Yönetime el koyan ordunun OHAL ilan ettiği ve ülkeyi bir yıl boyunca yöneteceğini açıkladığı belirtiliyor. Myo Nyunt, Reuters'la yaptığı telefon görüşmesinde Devlet Başkanı Win Myint, Devlet Konseyi Başkanı ve Dışişleri Bakanı Aung San Suu Kyi ve partinin diğer yöneticilerinin sabahın erken saatlerinde gözaltına alındığını belirtti.
NLD Sözcüsü Myo Nyunt, açıklamasında, kendisinin de gözaltına alınmayı beklediğini ifade ederek, "Halkımızdan düşünmeden karşılık vermemesini ve yasalara uygun şekilde hareket etmesini istiyorum" dedi.

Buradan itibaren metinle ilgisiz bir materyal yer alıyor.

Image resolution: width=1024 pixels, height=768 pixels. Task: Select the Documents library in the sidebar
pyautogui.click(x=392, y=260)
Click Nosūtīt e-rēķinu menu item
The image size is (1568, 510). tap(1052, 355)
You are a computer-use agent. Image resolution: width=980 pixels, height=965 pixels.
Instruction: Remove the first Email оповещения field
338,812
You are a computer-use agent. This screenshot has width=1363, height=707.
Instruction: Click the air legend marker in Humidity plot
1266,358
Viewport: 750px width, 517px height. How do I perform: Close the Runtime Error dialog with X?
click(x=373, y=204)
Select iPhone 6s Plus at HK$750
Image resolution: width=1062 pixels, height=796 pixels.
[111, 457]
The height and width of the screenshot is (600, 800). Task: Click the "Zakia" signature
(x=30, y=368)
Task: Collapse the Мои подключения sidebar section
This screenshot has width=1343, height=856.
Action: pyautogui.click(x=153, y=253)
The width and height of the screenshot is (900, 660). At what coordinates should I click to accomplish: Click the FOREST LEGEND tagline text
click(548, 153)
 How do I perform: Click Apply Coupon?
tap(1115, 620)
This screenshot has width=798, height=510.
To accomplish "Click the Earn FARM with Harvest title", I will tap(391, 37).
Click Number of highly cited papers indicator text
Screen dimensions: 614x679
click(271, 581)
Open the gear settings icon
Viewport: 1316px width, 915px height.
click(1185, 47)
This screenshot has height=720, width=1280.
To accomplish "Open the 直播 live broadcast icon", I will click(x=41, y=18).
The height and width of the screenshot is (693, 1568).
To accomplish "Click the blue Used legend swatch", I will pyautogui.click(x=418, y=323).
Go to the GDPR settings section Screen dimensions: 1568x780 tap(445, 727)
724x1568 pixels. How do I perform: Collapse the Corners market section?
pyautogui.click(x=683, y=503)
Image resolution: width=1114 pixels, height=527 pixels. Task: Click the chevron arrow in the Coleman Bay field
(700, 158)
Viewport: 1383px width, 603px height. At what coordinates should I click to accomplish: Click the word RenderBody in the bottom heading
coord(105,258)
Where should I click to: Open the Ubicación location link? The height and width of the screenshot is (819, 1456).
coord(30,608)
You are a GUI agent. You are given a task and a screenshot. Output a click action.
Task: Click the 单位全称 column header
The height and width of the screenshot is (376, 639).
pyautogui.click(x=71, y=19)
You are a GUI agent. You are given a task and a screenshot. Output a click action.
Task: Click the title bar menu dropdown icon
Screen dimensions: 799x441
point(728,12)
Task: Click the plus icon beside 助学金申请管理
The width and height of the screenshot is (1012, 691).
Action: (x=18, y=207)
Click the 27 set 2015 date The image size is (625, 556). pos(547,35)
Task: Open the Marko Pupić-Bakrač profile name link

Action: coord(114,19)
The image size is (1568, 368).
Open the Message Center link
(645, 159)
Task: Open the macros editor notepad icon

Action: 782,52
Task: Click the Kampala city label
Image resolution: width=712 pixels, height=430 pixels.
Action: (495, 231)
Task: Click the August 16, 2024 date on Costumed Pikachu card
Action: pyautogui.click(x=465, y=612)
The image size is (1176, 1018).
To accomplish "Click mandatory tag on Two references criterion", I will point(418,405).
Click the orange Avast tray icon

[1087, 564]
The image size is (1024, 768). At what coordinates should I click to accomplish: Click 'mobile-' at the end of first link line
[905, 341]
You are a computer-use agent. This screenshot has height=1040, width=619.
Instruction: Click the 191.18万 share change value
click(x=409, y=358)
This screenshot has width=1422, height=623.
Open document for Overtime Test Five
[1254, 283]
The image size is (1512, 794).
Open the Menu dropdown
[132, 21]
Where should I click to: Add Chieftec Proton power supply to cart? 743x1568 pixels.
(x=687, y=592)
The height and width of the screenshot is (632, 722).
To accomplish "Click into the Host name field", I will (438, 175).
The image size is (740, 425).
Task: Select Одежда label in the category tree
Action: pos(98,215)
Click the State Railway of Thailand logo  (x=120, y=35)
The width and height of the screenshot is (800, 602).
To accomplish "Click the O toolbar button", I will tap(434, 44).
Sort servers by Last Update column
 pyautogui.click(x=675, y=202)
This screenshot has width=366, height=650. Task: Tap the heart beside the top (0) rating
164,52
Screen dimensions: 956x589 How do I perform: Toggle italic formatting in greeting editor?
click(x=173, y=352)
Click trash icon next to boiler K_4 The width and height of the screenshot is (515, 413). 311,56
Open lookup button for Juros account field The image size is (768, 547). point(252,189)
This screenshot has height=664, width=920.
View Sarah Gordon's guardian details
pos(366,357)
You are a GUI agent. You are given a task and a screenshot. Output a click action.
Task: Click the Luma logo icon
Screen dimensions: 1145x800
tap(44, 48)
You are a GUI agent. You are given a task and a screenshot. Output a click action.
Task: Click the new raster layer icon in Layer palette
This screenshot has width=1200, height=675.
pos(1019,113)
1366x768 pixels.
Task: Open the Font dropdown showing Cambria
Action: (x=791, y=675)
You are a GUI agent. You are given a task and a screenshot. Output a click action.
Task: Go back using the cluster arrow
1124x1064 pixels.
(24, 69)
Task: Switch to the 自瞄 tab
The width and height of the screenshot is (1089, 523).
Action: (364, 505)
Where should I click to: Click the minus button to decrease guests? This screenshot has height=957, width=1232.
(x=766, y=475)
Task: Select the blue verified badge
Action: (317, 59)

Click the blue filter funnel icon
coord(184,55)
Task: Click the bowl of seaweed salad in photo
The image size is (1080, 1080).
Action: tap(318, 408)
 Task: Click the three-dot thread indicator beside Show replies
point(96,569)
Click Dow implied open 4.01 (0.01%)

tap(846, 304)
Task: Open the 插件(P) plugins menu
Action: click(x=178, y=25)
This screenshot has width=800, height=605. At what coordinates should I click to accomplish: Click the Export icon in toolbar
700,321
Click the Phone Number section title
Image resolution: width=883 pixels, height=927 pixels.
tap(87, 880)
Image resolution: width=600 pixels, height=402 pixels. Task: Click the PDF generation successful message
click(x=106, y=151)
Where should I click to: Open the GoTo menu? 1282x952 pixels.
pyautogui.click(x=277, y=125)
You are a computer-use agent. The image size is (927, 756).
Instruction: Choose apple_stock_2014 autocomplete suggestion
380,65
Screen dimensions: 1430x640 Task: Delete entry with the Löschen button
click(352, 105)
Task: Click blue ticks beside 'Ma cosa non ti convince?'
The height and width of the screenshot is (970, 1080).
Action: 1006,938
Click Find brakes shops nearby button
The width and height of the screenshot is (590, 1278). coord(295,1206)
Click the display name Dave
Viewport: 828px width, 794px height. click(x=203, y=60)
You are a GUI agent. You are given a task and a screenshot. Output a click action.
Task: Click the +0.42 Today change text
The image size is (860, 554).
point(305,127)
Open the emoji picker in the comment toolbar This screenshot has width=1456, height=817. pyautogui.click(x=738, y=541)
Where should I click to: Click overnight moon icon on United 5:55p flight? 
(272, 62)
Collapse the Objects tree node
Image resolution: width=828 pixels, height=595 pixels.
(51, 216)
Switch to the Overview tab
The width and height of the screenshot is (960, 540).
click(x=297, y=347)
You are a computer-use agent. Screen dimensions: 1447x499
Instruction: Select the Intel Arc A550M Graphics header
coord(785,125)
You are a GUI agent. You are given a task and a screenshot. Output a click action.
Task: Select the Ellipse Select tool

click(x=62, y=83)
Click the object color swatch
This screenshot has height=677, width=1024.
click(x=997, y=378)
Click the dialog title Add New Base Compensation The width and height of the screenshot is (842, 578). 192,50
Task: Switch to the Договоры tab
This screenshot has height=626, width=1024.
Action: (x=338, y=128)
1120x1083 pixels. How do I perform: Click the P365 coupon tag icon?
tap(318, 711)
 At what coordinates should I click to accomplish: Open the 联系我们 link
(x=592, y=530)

BBC'nin haberine göre, başkent Nepido ve Yangon kentinde askerler sokaklar indi, Nepido'da telefon ve internet hatları kesildi.
14 bölgedeki bölge bakanlarının aileleri ise bakanların askerler tarafından gözaltına aldandığını duyurdu.
Myanmar’da yaşanan gelişmelerin 8 Kasım 2020'de düzenlenen ve iktidardaki Ulusal Demokrasi Birliği'nin (NLD) kazanmasıyla başladığı belirtiliyor. Seçim sonuçlarının tartışma yarattığı ülkede, Genelkurmay Başkanı Hlaing’in 27 Ocak'ta kanunların düzgün şekilde uygulanmaması halinde anayasanın feshedilebileceğini söylediği ifade ediliyor.
Geçen yılın Kasım ayında, yüzde 70'in üzerinde katılımla gerçekleşen genel seçimlerde NLD salt çoğunluğu elde etmişti. Seçimden sonra NLD başkanı Suu Kyi orduyla işbirliğine devam ederken, Meclis'te koltukların dörtte biri silahlı kuvvetlere ayrılmıştı.
Darbenin ardından Suu Kyi'nin Facebook’ta yayınlanan açıklamasında, halkı, "askeri darbeye tamamen karşı çıkmaya ve kararlı bir şekilde direnmeye" çağırdığı belirtiliyor. Suu Kyi, ordunun iktidarı ele geçirmesinin yalnızca ülkeyi yeniden askeri bir diktatörlüğe sokmayı amaçladığını savundu. Suu Kyi, on yıllardır hüküm süren askeri diktatörlük altında 15 yıl ev hapsinde tutulmuştu.
NLD yönetimi geçtiğimiz yılki seçimlerin ardından, "demokratik reform" vaatlerini şimdiye kadar gerçekleştirmezken, giderek otoriter bir yönetim tarzı sergilemekle eleştiriliyordu. Yanı sıra Rohingyalara yönelik devlet ayrımcılığını sürdürmesi ve Müslüman azınlığa yönelik şiddete karşı sessiz kalması nedeniyle de eleştiriliyordu.